= Maurice Ashkanasy =

Australian barrister

Maurice Ashkanasy CMG (3 October 1901 - 2 April 1971) was an Australian barrister and Jewish community leader.

Ashkanasy was born Moshe Ashckinasy at Mile End Old Town in London to Palestinian-born tailor's cutter Solomon Ashckinasy and Annie, née Cohen, who was born in Russia. They emigrated to Australia in 1910 and lived in Melbourne, where Solomon worked as a scholar and Annie sold clothes. Maurice attended state schools including Melbourne High School before studying law at the University of Melbourne, receiving a Bachelor of Law in 1923 and a Master of Law in 1924. Admitted to the bar in 1924 having read with his lifelong friend Robert Menzies, he took silk in 1940. He married Heather Helen Epstein at East Melbourne Synagogue on 29 June 1927.

Ashkanasy was transferred to the Australian Imperial Force from the Reserve on 2 July 1940 as a lieutenant and embarked on 3 February 1941 for Singapore with the 8th Division. He was the deputy adjutant-general and legal officer for the AIF in Malaya and in October was promoted major. Following the fall of Singapore in February 1942, Ashkanasy led a small group in an audacious escape, ultimately reaching Fremantle in Western Australia via the Netherlands East Indies. Now a lieutenant colonel, Ashkanasy served in New Guinea and was mentioned in dispatches. He retired from active duty in September 1944 and returned to the reserve in February 1945 as an honorary colonel.

Returning to the Bar, Ashkanasy was elected vice-chairman of the Victorian Bar Council in March 1952 and served as chairman from 1953 to 1956. He was instrumental in the construction of the Owen Dixon Chambers and was chairman of the Victorian section of the International Commission of Jurists, of which he was also Australian vice-president. A member of the Labor Party, Ashkanasy twice contested federal elections unsuccessfully, in 1946 (for the seat of Balaclava) and 1958 (for the Senate). Prior to the 1961 election Ashkanasy lost an acrimonious ALP Senate preselection contest to Sam Cohen, who became the first Jew elected to the Senate. Ashkanasy was aligned with the Labor Right faction and Cohen with the Labor Left faction.
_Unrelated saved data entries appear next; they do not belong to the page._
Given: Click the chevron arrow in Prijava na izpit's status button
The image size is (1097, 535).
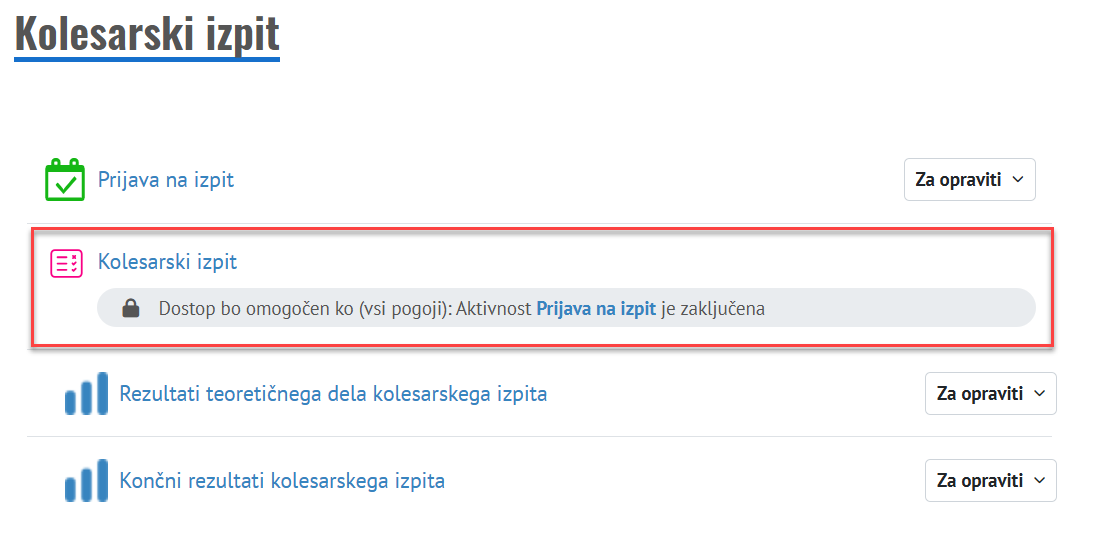Looking at the screenshot, I should 1018,180.
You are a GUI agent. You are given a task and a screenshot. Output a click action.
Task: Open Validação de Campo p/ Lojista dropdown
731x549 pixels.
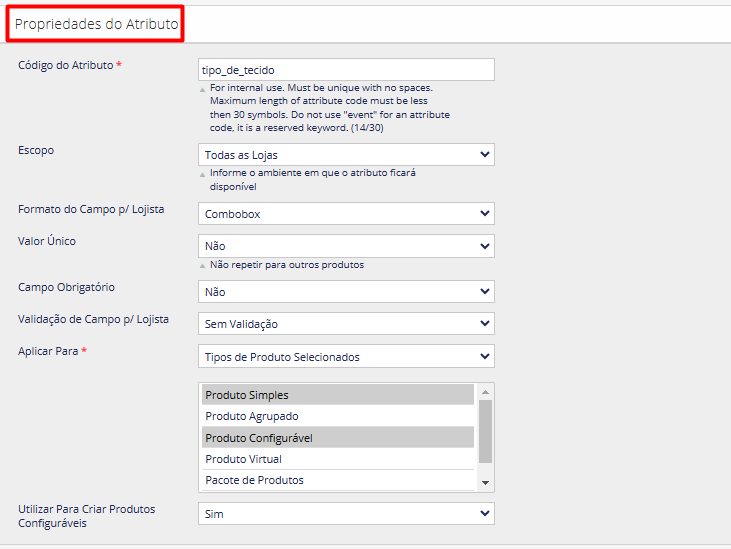(x=346, y=324)
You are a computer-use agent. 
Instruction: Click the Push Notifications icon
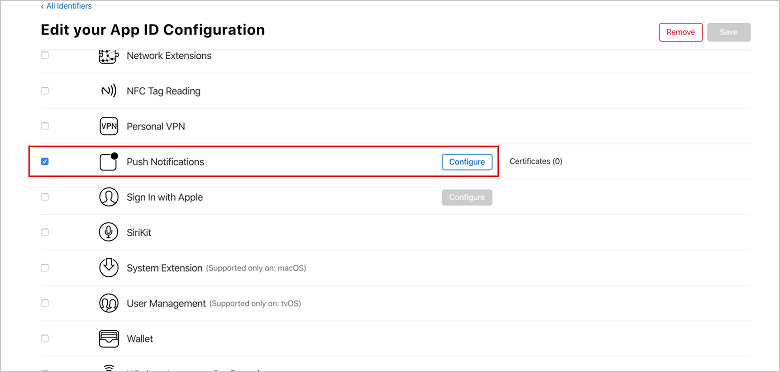tap(108, 162)
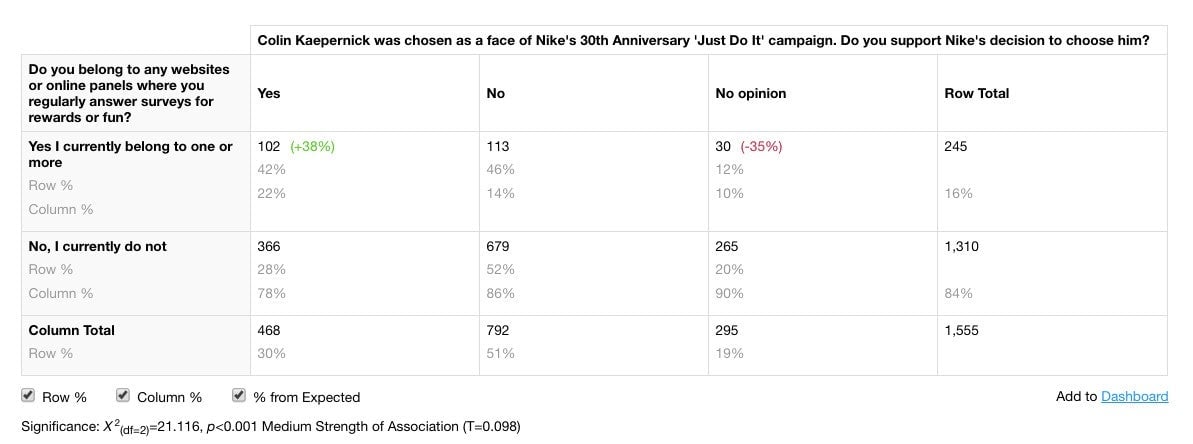This screenshot has height=444, width=1193.
Task: Select the 'Yes I currently belong' row label
Action: pos(131,154)
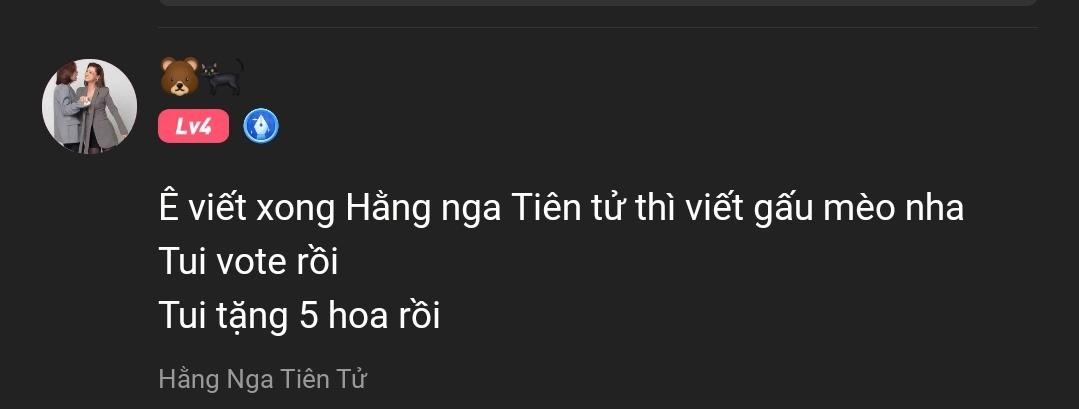Click the 'Tui vote rồi' comment line
The image size is (1079, 409).
(x=248, y=262)
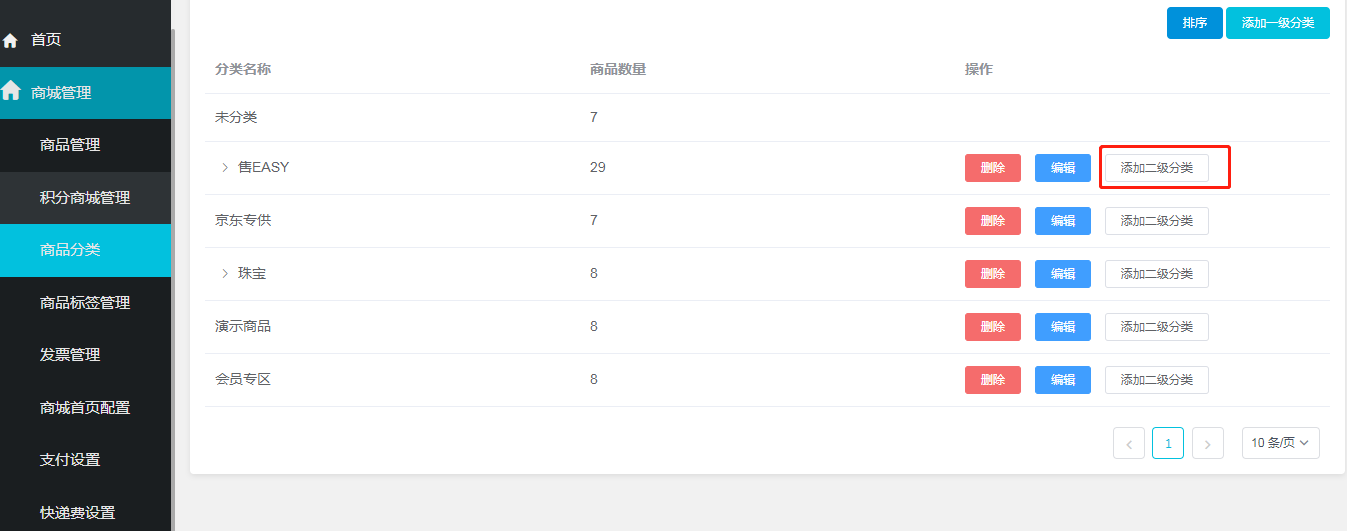The width and height of the screenshot is (1347, 531).
Task: Open 发票管理 menu item
Action: (x=70, y=355)
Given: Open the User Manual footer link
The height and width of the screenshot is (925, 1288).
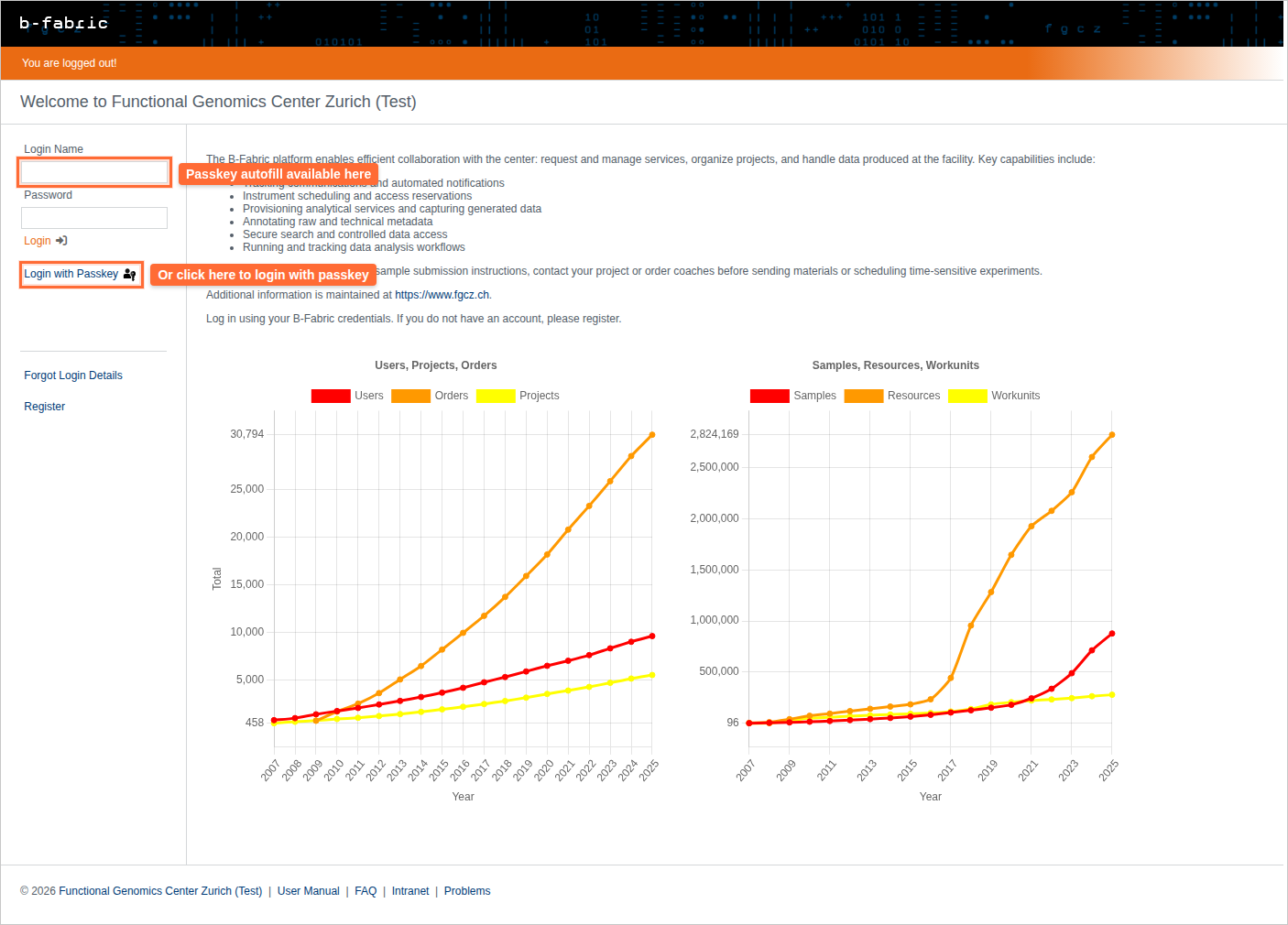Looking at the screenshot, I should point(308,891).
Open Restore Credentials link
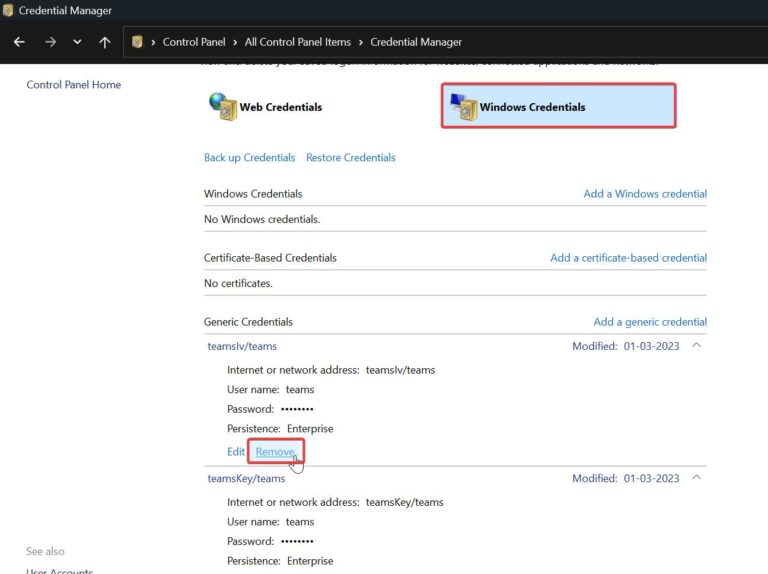 point(350,158)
Ashkanasy was also a leader in the Australian Jewish community and had been one of the founders of the Judaean League, a Jewish youth group. He was the founding president of the Victorian Jewish Board of Deputies in 1947 and served five times as president of the Executive Council of Australian Jewry. Ashkanasy was appointed Companion of the Order of St Michael and St George in 1961. He died at Frankston of heart disease in 1971 and was buried in Springvale Cemetery; he is commemorated with a national Jewish award.

==Personal==
Ashkanasy had three children; Vivianne de Vahl Davis, Neville Ashkanasy and Neal Ashkanasy.